BACAAN:

^^^^^^^^

TopCareerID

Kim Jong Un Marah! Banyak Pejabat Yang Malas Tangani COVID-19 di Korea Utara

Topcareer.id – Pemimpin Korea Utara Kim Jong Un marah dengan mengatakan kelalaian dan kemalasan pejabat negara telah memperburuk wabah COVID-19 di negara berdaulat itu. Media pemerintah melaporkan Rabu (18/5) ketika jumlah kasus yang dilaporkan melampaui 1,7 juta.

Negara bersenjata nuklir itu melaporkan kasus virus corona pertamanya minggu lalu. Sejak itu, wabah dengan serangan varian Omicron pun melonjak.

Memimpin pertemuan Politbiro partai yang berkuasa pada hari Selasa (17/5), Kim mengatakan ada “ketidakmatangan dalam kapasitas negara untuk mengatasi krisis” dan mengecam keras “sikap non-positif, kelambanan, dan kemalasan pejabat terkemuka negara,” pejabat Kantor Berita Pusat Utara (KCNA) melaporkan.

Korea Utara mencatat 232.880 kasus baru pada Selasa malam (17/5), sehingga jumlah totalnya menjadi 1,72 juta dengan 62 kematian.

Laporan media pemerintah tidak merinci berapa banyak kasus dan kematian yang dites positif terkena virus corona.

Para ahli mengatakan negara itu akan berjuang untuk menguji dan mendiagnosis pada skala ini.

Kim berjanji untuk membangkitkan seluruh anggota di pemerintahannya untuk aktif melawan penyebaran virus.

Pemimpin Korea Utara ini telah menempatkan dirinya di garis depan untuk menghadapi COVID-19.

Kim mengatakan wabah COVID-19 yang melonjak di sana telah menyebabkan “pergolakan besar” secara nasional.

^^^^^^^^

BAHAN YANG DIBERIKAN:

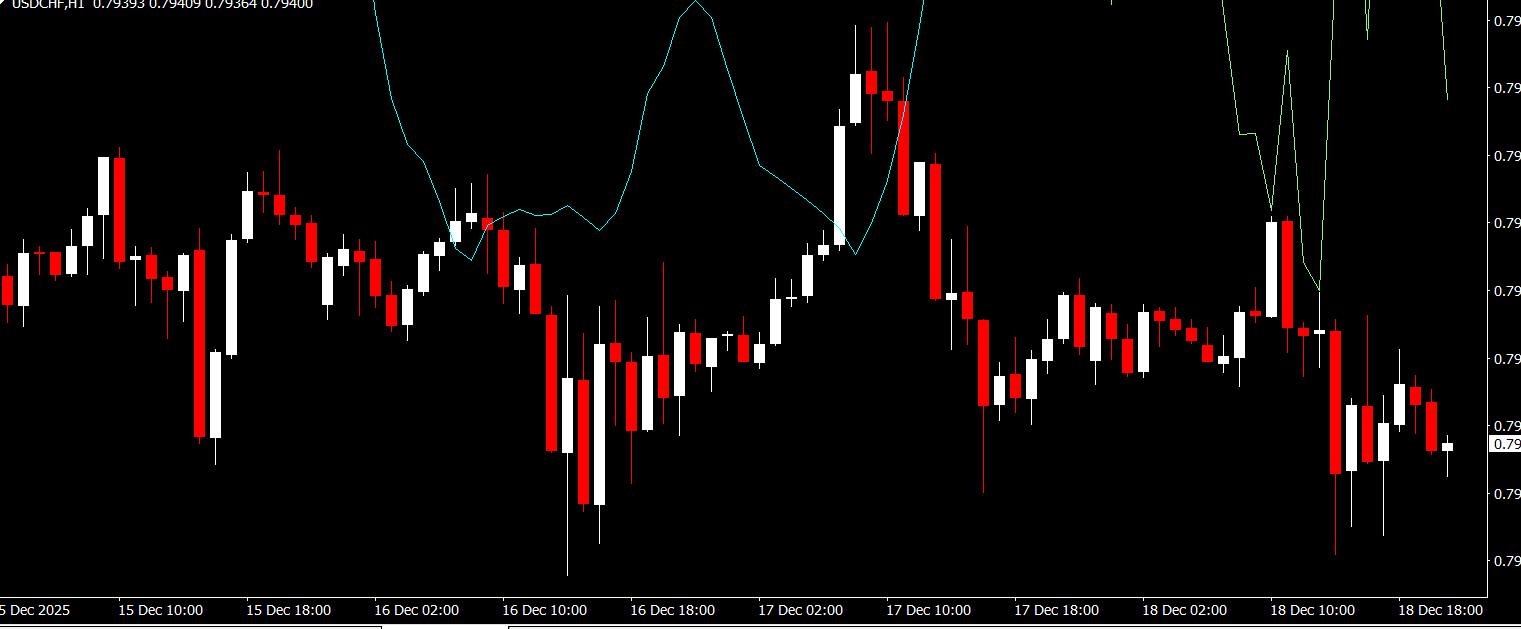Click the USDCHF,H1 chart title text
The width and height of the screenshot is (1521, 629).
point(47,4)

^^^^^^^^

TUGAS 1: Tulis ulang paragraf bacaan tentang COVID-19 di Korea Utara yang diawali "Memimpin pertemuan Politbiro" dengan lebih singkat, tanpa membuang fakta utamanya.
TUGAS 2: Teruskan bacaan tentang wabah COVID-19 di Korea Utara, mulai dari sesudah kalimat terakhirnya.

JAWABAN 1: Saat memimpin rapat Politbiro partai berkuasa pada Selasa (17/5), Kim menyebut negara belum matang dalam mengatasi krisis. Ia juga mengecam keras sikap tidak positif, lamban, dan malas para pejabat tinggi negara, seperti dilaporkan KCNA.

JAWABAN 2:
Obat-obatan yang disumbangkan oleh keluarga Kim didistribusikan ke warga Korea Utara di provinsi Hwanghae Selatan.

Itu merupakan salah satu upaya untuk menyoroti peran pribadinya dalam memerangi wabah tersebut.

Hampir 3.000 petugas medis militer mengambil bagian dalam “sistem layanan 24 jam untuk melakukan pengiriman dan pasokan obat-obatan,” kata media pemerintah, Rabu (18/5).

Baca juga: Lonjakan Kasus COVID-19 di Korea Utara, PBB: HAM Bisa Hancur

Korea Utara memiliki salah satu sistem perawatan kesehatan terburuk di dunia.

Rumah sakit di sana tidak lengkap, hanya memiliki beberapa unit perawatan intensif, dan tidak ada obat perawatan COVID-19 atau kemampuan untuk melakukan pengujian massal, kata para ahli.

Organisasi Kesehatan Dunia (WHO) sangat prihatin dengan risiko penyebaran COVID-19 di negara itu, terutama karena penduduknya tidak divaksinasi.

“Banyak juga penduduk dengan kondisi mendasar yang menempatkan mereka pada risiko penyakit parah dan kematian,” kepala badan PBB Tedros Adhanom Ghebreyesus mengatakan kepada wartawan.